Perante isto, a Igreja, hoje como sempre, ajoelha e pede misericórdia ao Senhor da vida, porque d’Ele dependemos absolutamente, e sem Ele nada sabemos sobre o que somos e para onde vamos. O mundo, porém, não suporta esta incerteza, esta dependência, esta misericórdia. Ele tem de se sentir de novo em controlo, para fazer planos, ter certezas e imaginar sonhos. Por isso, no meio do cárcere, paralisia e impotência, o mundo sobe para cima da cadeira de onde o vírus o derrubara, e proclama a suprema mentira: o mundo que tínhamos morreu e vem aí um novo, gerado pelo vírus que ninguém controla.

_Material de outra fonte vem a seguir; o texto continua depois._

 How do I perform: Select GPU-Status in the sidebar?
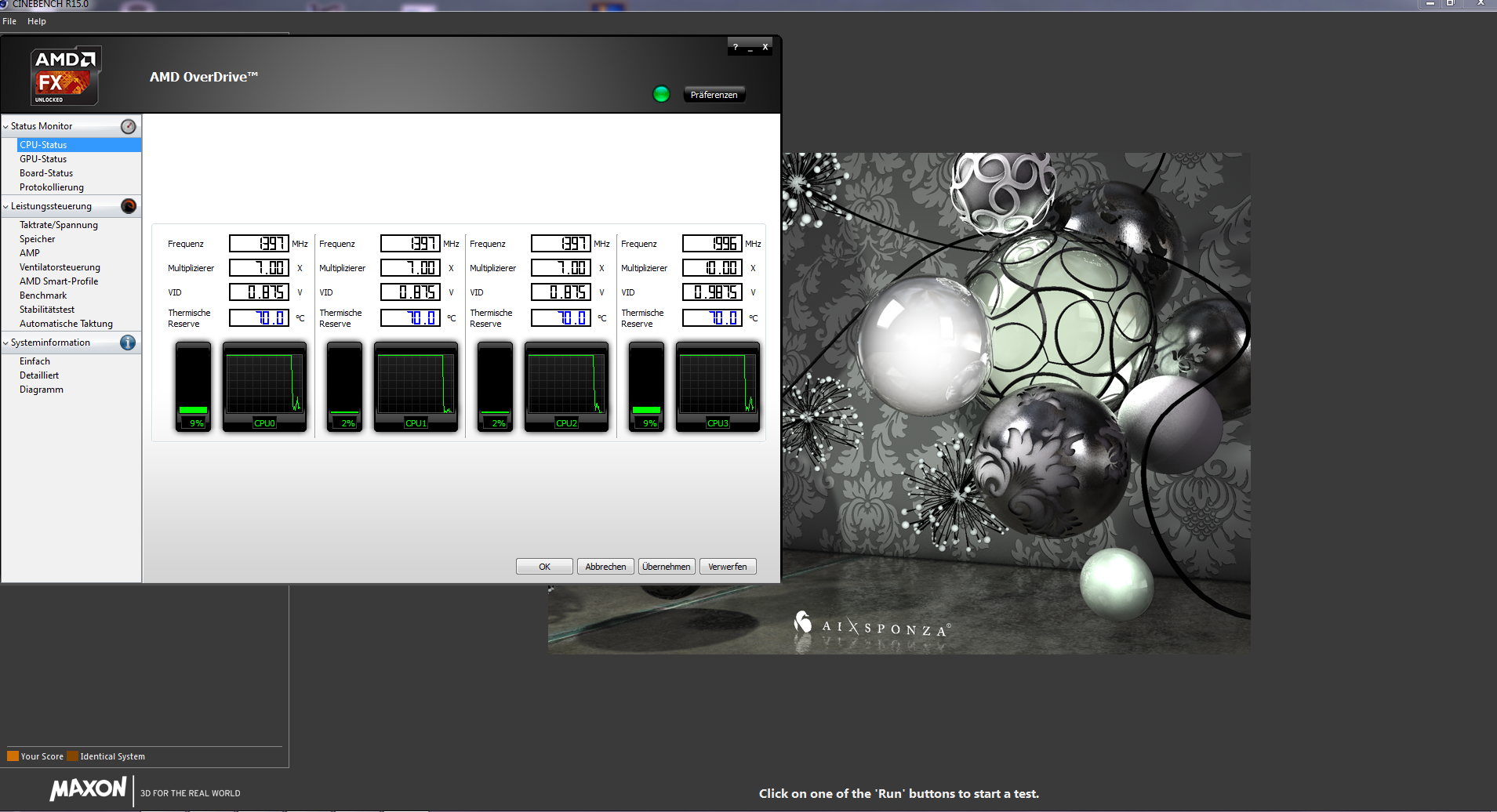(x=43, y=159)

Claro que o mundo nada sabes sobre o que aí vem. Mas precisa de fingir que sabe e domina o futuro. O que esta suprema tolice mostra é que, afinal, o mundo continua exactamente como estava antes: arrogante e convencido que controla algo que lhe escapa completamente. Será preciso muito mais que uma pandemia para o mundo compreender que não domina nada e, ajoelhando-se junto à Igreja aos pés da cruz, pedir misericórdia ao Senhor da vida.

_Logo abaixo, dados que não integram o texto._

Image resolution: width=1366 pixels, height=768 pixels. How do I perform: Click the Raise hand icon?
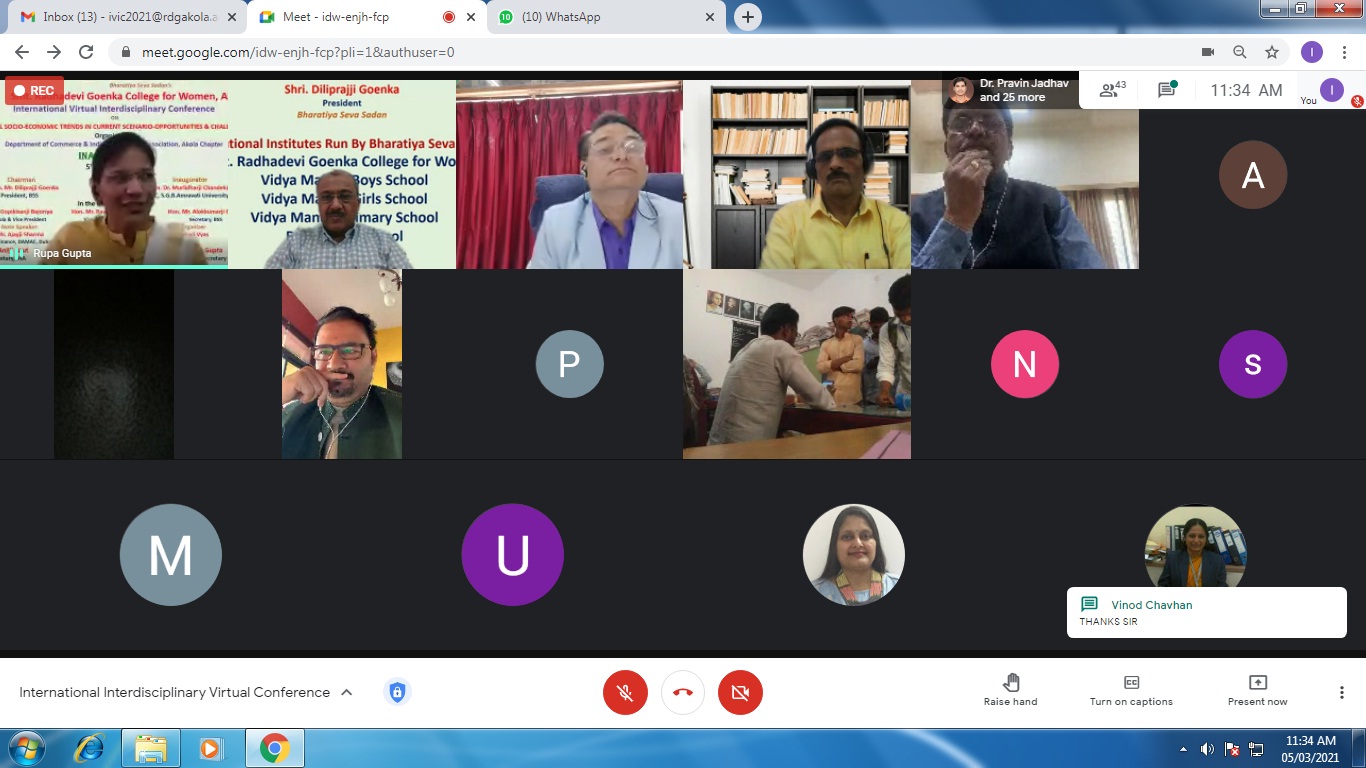click(1010, 683)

– Que ‘mundo’ e que ‘Igreja’ se vislumbram na (estão em) aurora?’

A pandemia Covid-19 é, antes de mais, um mistério. Surgido do nada, derrubando tudo, deixando todos perplexos, a única certeza que podemos ter é que não entendemos o que está a acontecer, nem sabemos o que vai acontecer. Como pode alguém afirmar algo acerca do que se aproxima, quando há poucos meses nos enganámos redondamente nas expectativas que tínhamos?

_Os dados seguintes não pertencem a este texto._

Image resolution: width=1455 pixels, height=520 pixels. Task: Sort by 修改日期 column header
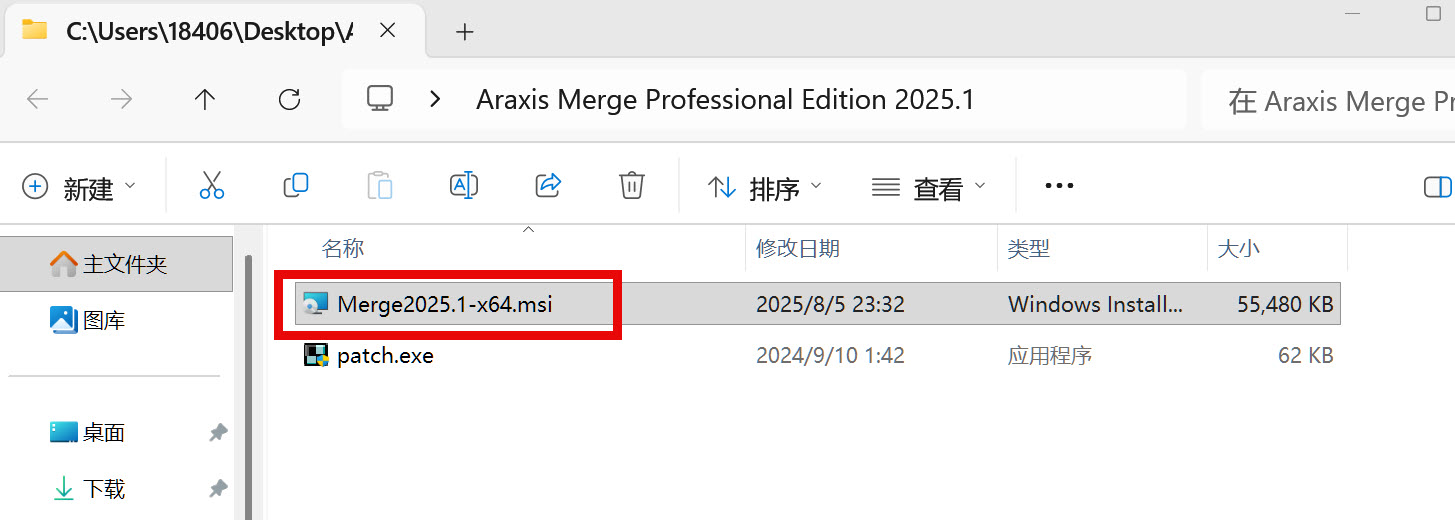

Que mundo teremos depois de passar a pandemia? A certeza da Igreja, que a pandemia confirmou de uma forma estrondosa, é que o futuro a Deus pertence. Por isso, acerca do mundo que aí vem, a única coisa que sensatamente podemos fazer é rezar. Será aquilo que Deus quiser.

Assumindo a humildade perante a esmagadora realidade que estre vírus manifesta, temos, porém, algumas pistas que nos orientam para vislumbrar esse futuro. O mundo, que Deus fez, tem como característica principal, a sua dinâmica estabilidade. «Deus viu tudo quanto tinha feito; era tudo muito bom» (Gn 1, 31). Por isso, o melhor que podemos dizer acerca do mundo que aí vem é que ele será muito semelhante ao que hoje temos. Quem prevê auroras triunfantes ou misérias devastadoras está dominado pela imaginação, não pela realidade.

O choque da doença foi vasto e profundo. Mas vai passar. Depois da epidemia, o mundo ficará um pouco mais pobre, um pouco mais endividado, um pouco mais desigual, um pouco mais medroso; mas será o mesmo mundo que conhecemos. O vírus pode danificar a economia, mas não chega para mudar o mundo.

A Igreja vive no mundo, e são dela «as alegrias e as esperanças, as tristezas e as angústias dos homens de hoje» (GS 1). Assim, também ela estará mais pobre, endividada, desigual e medrosa que antes. Mas a sua missão é a de sempre: levar Cristo ressuscitado ao mundo que O matou.

Aprendemos todos muito com esta devastadora pandemia. O problema é que aprendemos muitas coisas boas e também muitas coisas más. Assim, hoje como sempre, a luz de Cristo é o único guia perante o mistério do mundo.